[Items from a data source]
· · · · · · ·

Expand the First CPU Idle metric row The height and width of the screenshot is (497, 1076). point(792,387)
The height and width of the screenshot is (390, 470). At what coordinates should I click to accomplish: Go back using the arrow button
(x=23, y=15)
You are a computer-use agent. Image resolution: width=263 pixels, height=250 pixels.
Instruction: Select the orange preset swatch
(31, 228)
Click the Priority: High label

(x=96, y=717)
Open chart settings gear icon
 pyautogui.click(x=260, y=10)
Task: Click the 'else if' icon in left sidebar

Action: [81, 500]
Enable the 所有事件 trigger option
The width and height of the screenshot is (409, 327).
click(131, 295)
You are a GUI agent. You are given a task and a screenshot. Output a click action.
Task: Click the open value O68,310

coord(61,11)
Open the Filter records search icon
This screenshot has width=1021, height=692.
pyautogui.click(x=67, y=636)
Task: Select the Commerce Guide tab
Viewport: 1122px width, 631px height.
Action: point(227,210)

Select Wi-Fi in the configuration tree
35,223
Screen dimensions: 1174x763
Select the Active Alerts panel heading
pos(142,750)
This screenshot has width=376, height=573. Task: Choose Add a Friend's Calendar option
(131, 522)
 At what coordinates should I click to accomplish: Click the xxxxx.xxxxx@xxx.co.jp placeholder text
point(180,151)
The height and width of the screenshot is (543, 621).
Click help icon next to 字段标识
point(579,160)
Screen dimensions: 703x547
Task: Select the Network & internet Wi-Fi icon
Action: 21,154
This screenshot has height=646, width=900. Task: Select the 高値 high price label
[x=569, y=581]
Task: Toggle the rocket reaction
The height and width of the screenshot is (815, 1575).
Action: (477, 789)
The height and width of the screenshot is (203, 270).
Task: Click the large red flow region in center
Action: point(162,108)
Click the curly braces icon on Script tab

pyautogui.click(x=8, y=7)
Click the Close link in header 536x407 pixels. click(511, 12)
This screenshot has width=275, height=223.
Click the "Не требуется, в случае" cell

· · · · · · ·

Can you quote the whole listing above, line for line, with no changes?

Expand the First CPU Idle metric row The height and width of the screenshot is (497, 1076). point(792,387)
The height and width of the screenshot is (390, 470). At what coordinates should I click to accomplish: Go back using the arrow button
(x=23, y=15)
You are a computer-use agent. Image resolution: width=263 pixels, height=250 pixels.
Instruction: Select the orange preset swatch
(31, 228)
Click the Priority: High label

(x=96, y=717)
Open chart settings gear icon
 pyautogui.click(x=260, y=10)
Task: Click the 'else if' icon in left sidebar

Action: [81, 500]
Enable the 所有事件 trigger option
The width and height of the screenshot is (409, 327).
click(131, 295)
You are a GUI agent. You are given a task and a screenshot. Output a click action.
Task: Click the open value O68,310

coord(61,11)
Open the Filter records search icon
This screenshot has width=1021, height=692.
pyautogui.click(x=67, y=636)
Task: Select the Commerce Guide tab
Viewport: 1122px width, 631px height.
Action: point(227,210)

Select Wi-Fi in the configuration tree
35,223
Screen dimensions: 1174x763
Select the Active Alerts panel heading
pos(142,750)
This screenshot has width=376, height=573. Task: Choose Add a Friend's Calendar option
(131, 522)
 At what coordinates should I click to accomplish: Click the xxxxx.xxxxx@xxx.co.jp placeholder text
point(180,151)
The height and width of the screenshot is (543, 621).
Click help icon next to 字段标识
point(579,160)
Screen dimensions: 703x547
Task: Select the Network & internet Wi-Fi icon
Action: 21,154
This screenshot has height=646, width=900. Task: Select the 高値 high price label
[x=569, y=581]
Task: Toggle the rocket reaction
The height and width of the screenshot is (815, 1575).
Action: (477, 789)
The height and width of the screenshot is (203, 270).
Task: Click the large red flow region in center
Action: point(162,108)
Click the curly braces icon on Script tab

pyautogui.click(x=8, y=7)
Click the Close link in header 536x407 pixels. click(511, 12)
This screenshot has width=275, height=223.
Click the "Не требуется, в случае" cell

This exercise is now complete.